Makes 8-10 servings
Ideal slow cooker size: 6 quarts
3 lbs red potatoes, quartered (with skins on)
1 1/2 cups water
2 garlic cloves, peeled
2 bay leaves
1 tsp salt
3 Tbsp butter
1/2 cup (plus more, if needed) half and half (or heavy cream or milk)
Salt and pepper to taste
1. Rinse the quartered potatoes with cold water (this will prevent them from getting brown) and place potatoes in bottom of slow cooker. Pour water over the potatoes.
2. Add in garlic cloves and bay leaves. Sprinkle the salt over the top.
3. Cover and cook on HIGH for 3 hours or LOW for about 4-6 hours (or until potatoes are tender).
4. When potatoes are tender, remove the bay leaves and garlic. Drain off the water.
5. Add the butter and half and half into the slow cooker. Mash the potatoes with a potato masher or use a hand mixer. Salt and pepper to taste and serve!
Review:
I don’t make mashed potatoes very often but after eating these I am going to more!! YUM. I loved using the red potatoes.
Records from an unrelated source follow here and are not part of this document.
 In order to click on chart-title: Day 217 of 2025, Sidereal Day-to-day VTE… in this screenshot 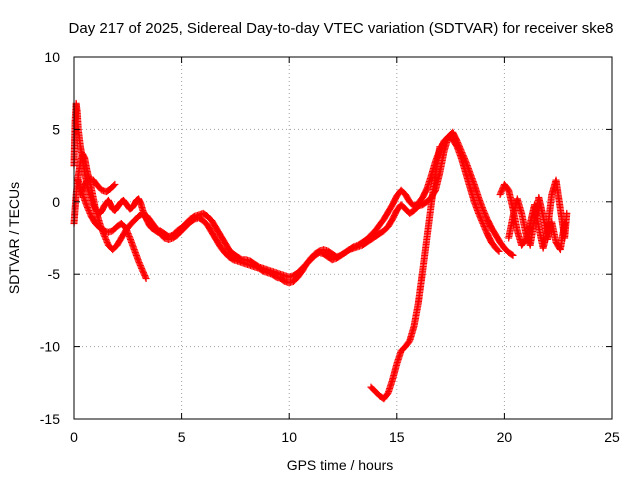, I will do `click(342, 28)`.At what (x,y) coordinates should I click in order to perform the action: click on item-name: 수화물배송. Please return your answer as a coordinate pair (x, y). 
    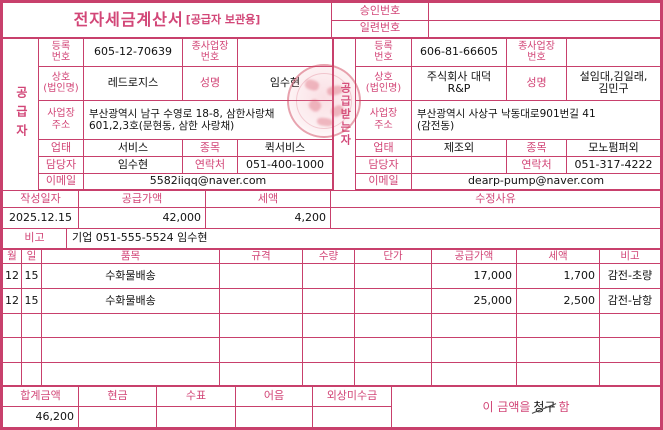
    Looking at the image, I should click on (131, 302).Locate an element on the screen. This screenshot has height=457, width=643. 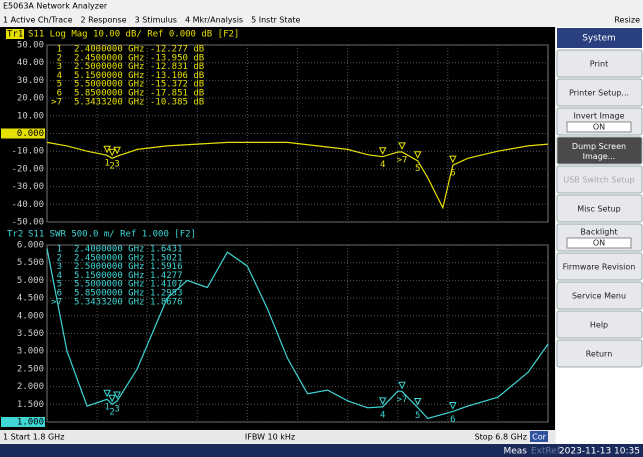
y-tick-label: 5.000 is located at coordinates (30, 281).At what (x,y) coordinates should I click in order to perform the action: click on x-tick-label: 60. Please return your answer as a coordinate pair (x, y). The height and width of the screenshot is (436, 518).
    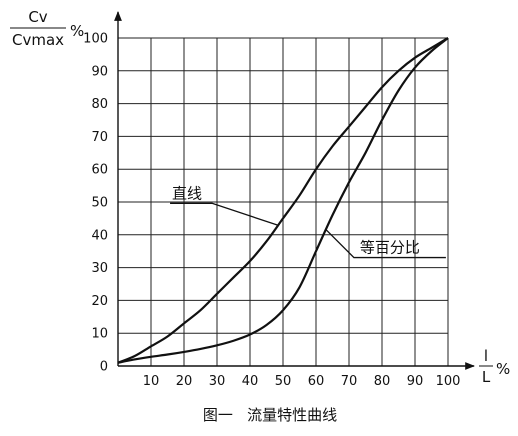
    Looking at the image, I should click on (316, 382).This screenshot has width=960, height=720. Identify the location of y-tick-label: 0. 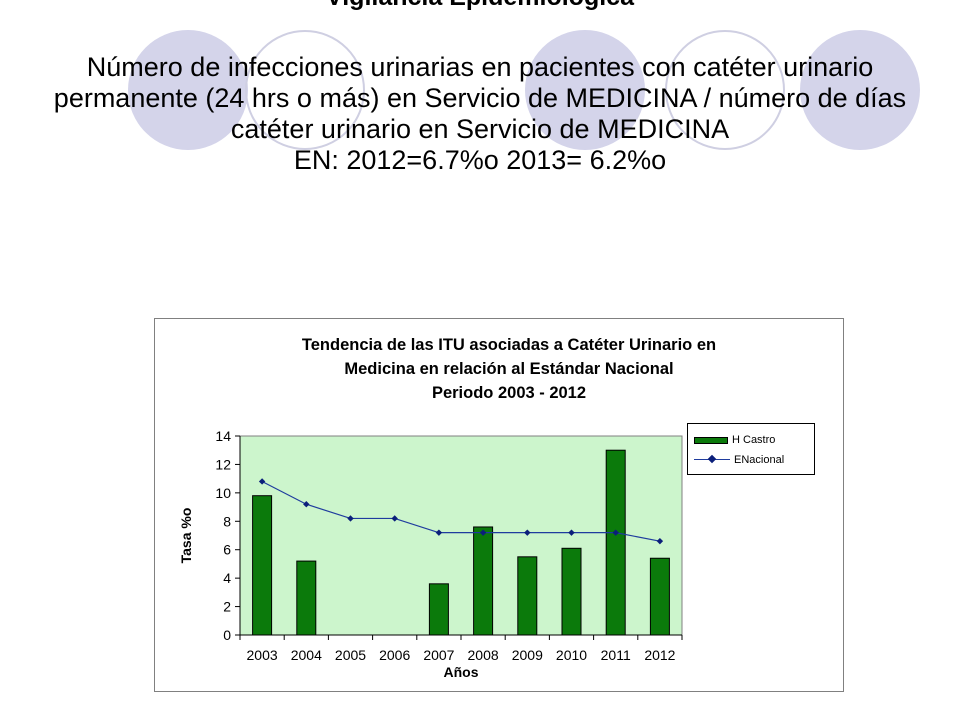
(227, 635).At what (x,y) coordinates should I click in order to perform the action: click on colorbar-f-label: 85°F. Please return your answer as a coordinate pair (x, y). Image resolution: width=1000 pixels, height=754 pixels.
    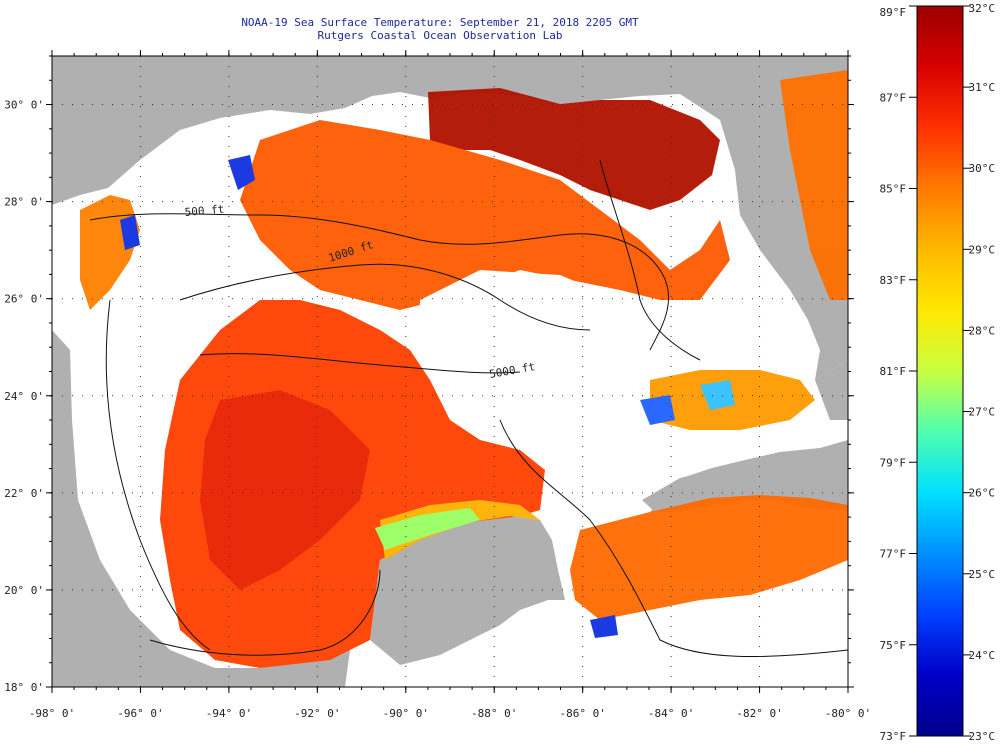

They are my fave. I loved not having to peel them. These would be a perfect side dish to your Thanksgiving dinner. 4 stars.
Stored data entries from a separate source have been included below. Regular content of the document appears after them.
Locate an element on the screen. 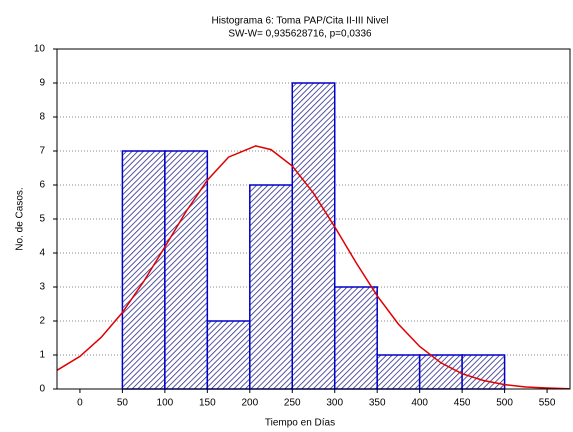 The width and height of the screenshot is (573, 432). y-tick-label: 6 is located at coordinates (42, 186).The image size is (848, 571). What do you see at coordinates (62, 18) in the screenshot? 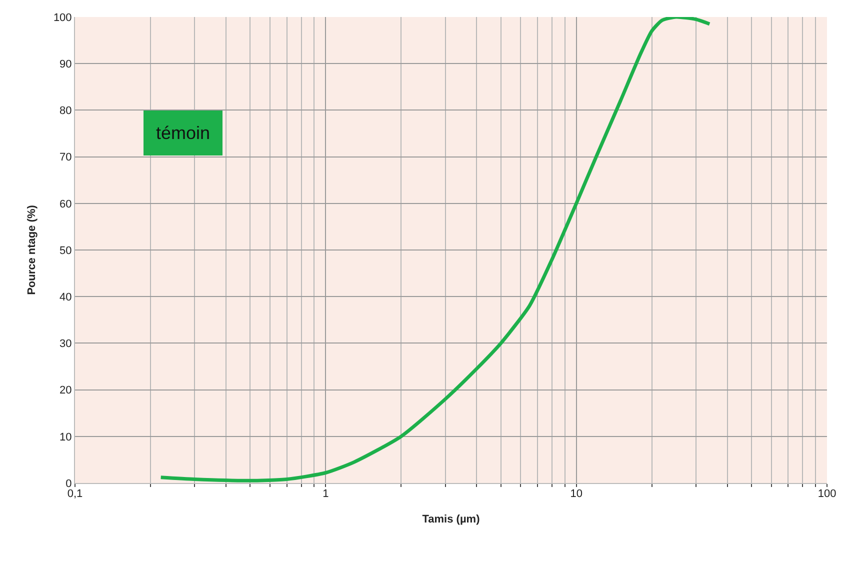
I see `y-tick-label: 100` at bounding box center [62, 18]. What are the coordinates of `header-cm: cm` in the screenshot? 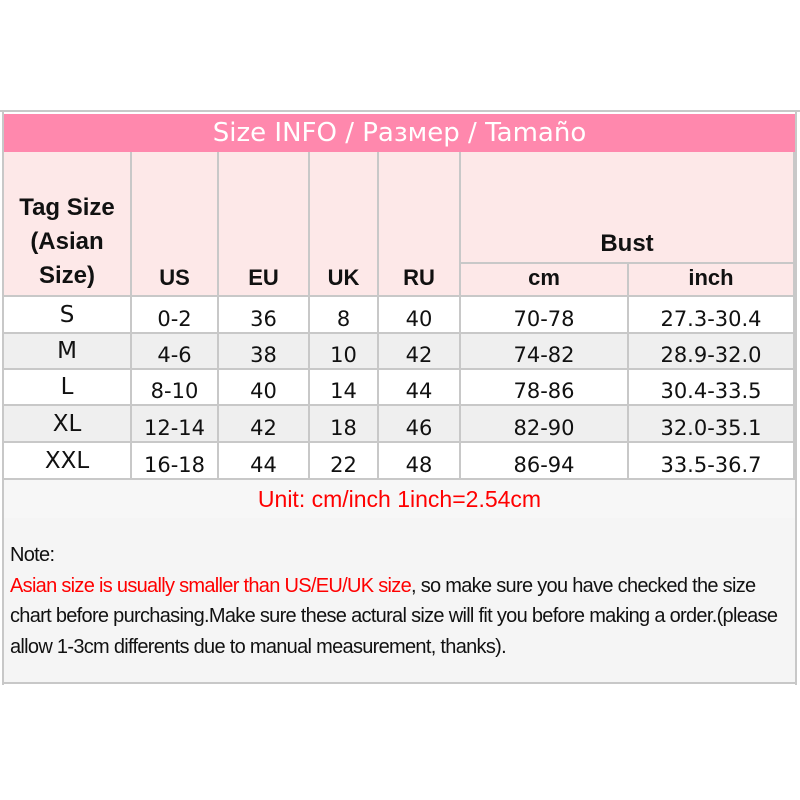 It's located at (545, 280).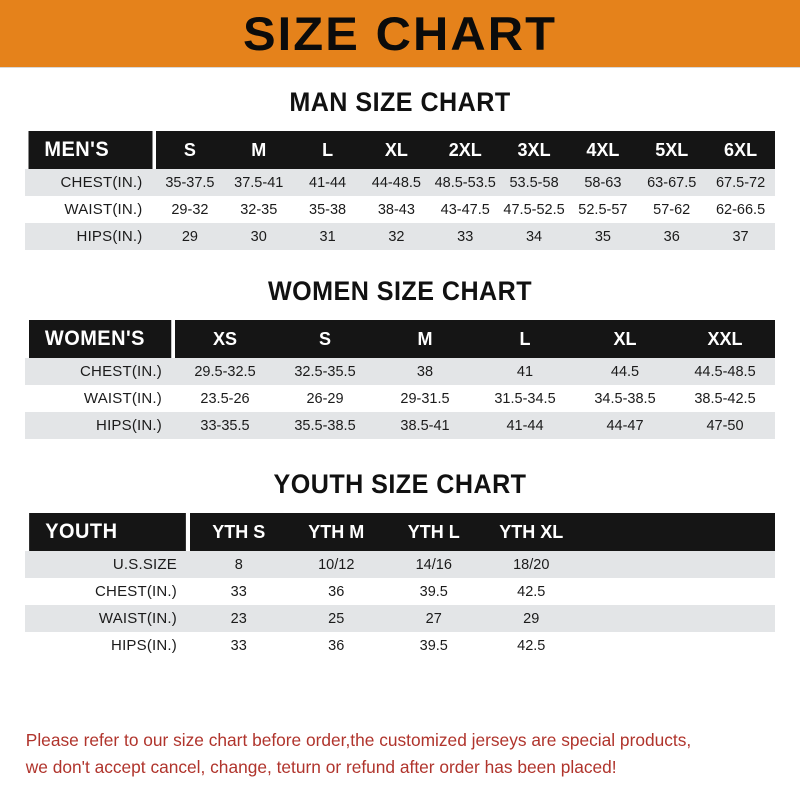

Made these today for Thanksgiving dinner, and they were fantastic. I did add a little sour cream (about 6oz) in addition to the other ingredients. I'll definitely make them again! Thank you!!!
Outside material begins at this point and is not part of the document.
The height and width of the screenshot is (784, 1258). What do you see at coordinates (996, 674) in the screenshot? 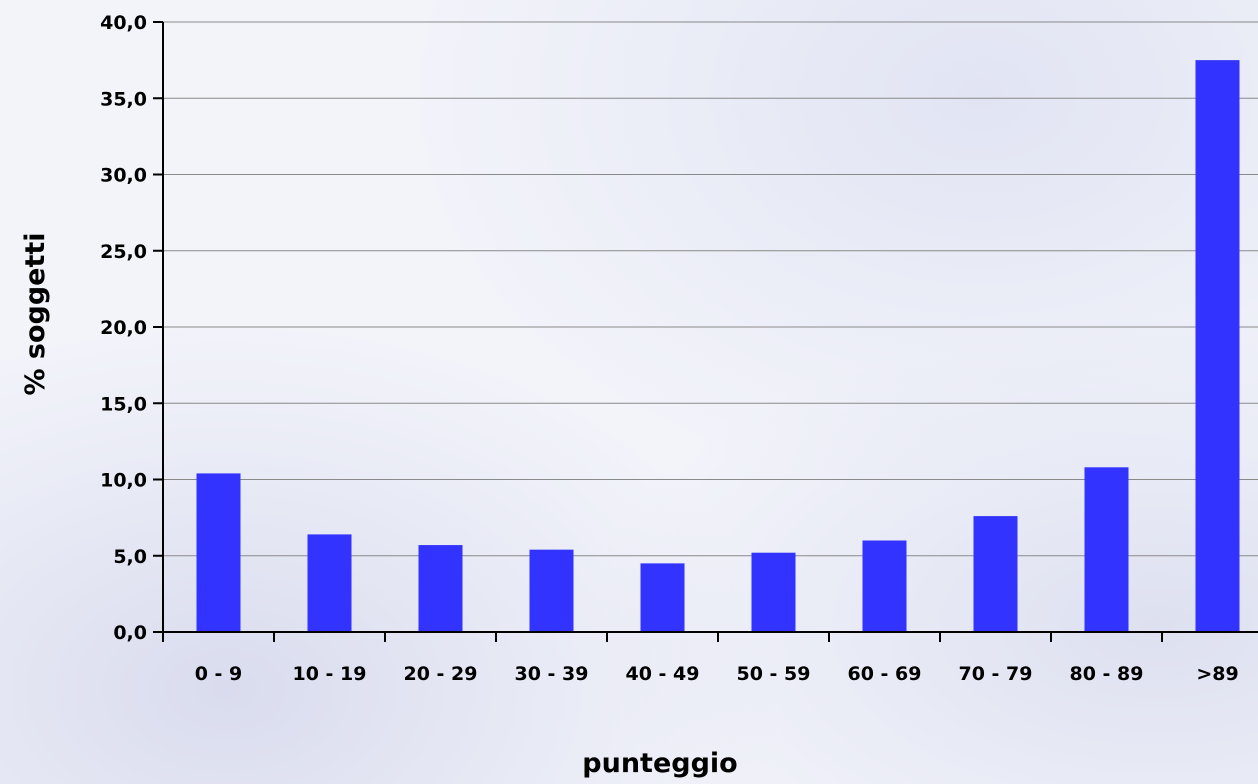
I see `x-tick-label-70-79: 70 - 79` at bounding box center [996, 674].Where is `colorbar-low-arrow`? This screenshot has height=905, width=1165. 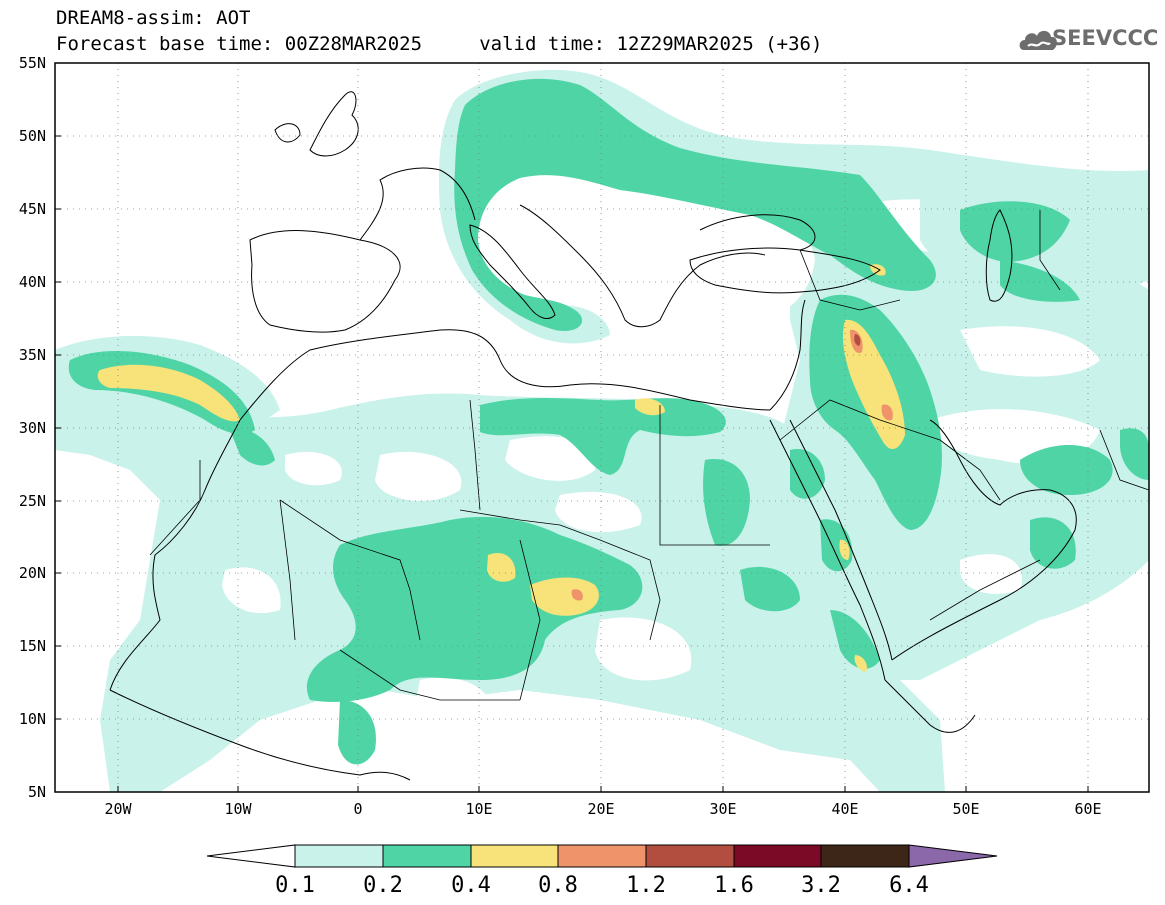
colorbar-low-arrow is located at coordinates (251, 856).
Awesome Tiffany! I bet the sour cream was awesome 🙂
These turned out so good and so easy to make!!
These turned out so good and so easy to make!!
Love the texture that the skin gives the mashed potatoes, they look amazing!
Thanks Kalyn. That is a great compliment coming from you! Thanks for linking it. 🙂
Nice photo! I am adding this to my round-up of slow cooker mashed potatoes right now!